Marília explica que, em sua área de estudos, entende-se que ensinar uma língua é ensinar uma cultura. “Não é possível dissociar língua e cultura. Dei um minicurso na Universidade Federal da Fronteira Sul, que reserva vagas para refugiados e imigrantes, sendo que haitianos conseguiram entrar em cursos como de engenharia. Mas houve críticas de professores contra a abertura dessas vagas, por que os estrangeiros não estariam acompanhando o ritmo dos demais. Na verdade, o problema não está em acompanhar o conhecimento da área, está na língua: qual é o preparo que os professores têm para dar um mergulho na cultura dos refugiados e imigrantes? Estou na pesquisa com os haitianos há seis anos e ainda não sei tudo.”

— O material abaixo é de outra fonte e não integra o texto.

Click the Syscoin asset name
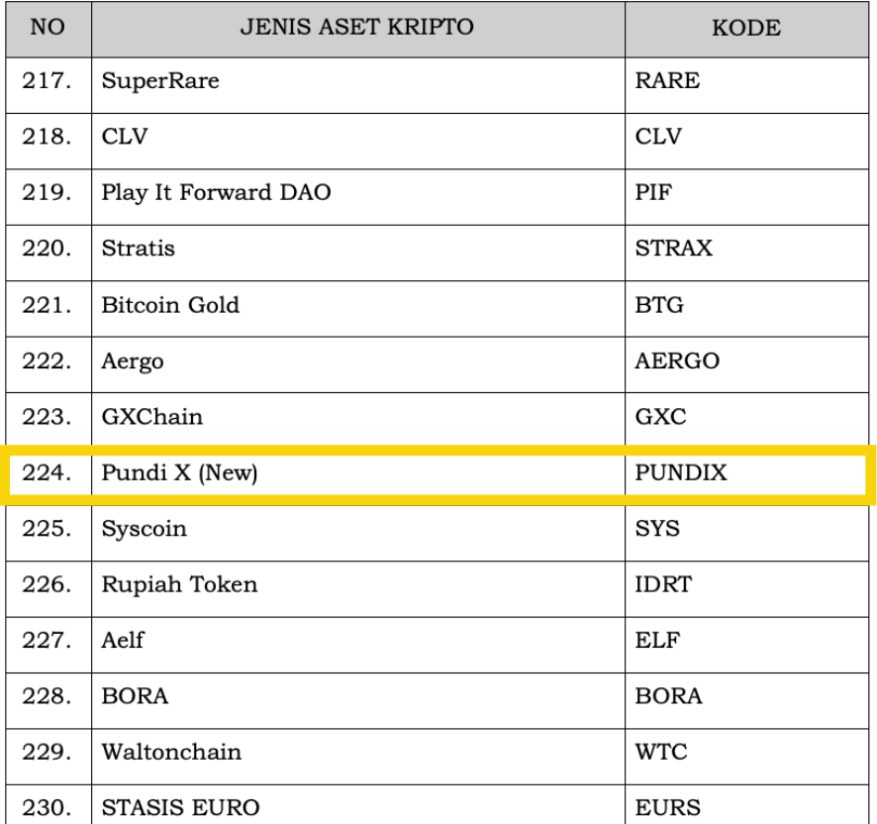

Segundo a linguista, os nossos cursos de língua não estão preparados para atender à nova demanda que os diferentes fluxos migratórios estão trazendo, que é a de preparar melhor os professores para esse enfrentamento. “Ao iniciar um projeto de ensino de português para senegaleses, haitianos e bengaleses, constatei que todos os materiais disponíveis são importados de Portugal (do Instituto Camões), ou então produzidos para o estrangeiro que vem trabalhar em multinacionais, com vocabulário muito específico. Havendo uma heterogeneidade tão grande, como receber a todos em uma sala? Esse é o grande desafio para a Cátedra da Unicamp. Essa pesquisa com os haitianos me deu maior aprofundamento e um novo olhar para o ensino da língua.”
Dicionário em construção
Marília Pimentel afirma que o aprendizado do crioulo também é constante e sente-se travada quando volta a conversar com haitianos. “Na tríplice fronteira encontramos um haitiano pedagogo que já falava inglês, francês e espanhol, além do crioulo, e aprendeu português muito rapidamente. Ele foi nosso interlocutor no início das pesquisas, mas percebemos que aquela mediação não era confiável, por conta de distorções e omissões em sua tradução. Tratamos então de entender o crioulo recorrendo a uma troca com os próprios haitianos: ensinávamos uma palavra em português e eles a devolviam em crioulo, mostrando escrita e pronúncia. Estamos construindo um dicionário português-crioulo, inexistente no Brasil, que já possui mais de três mil verbetes.”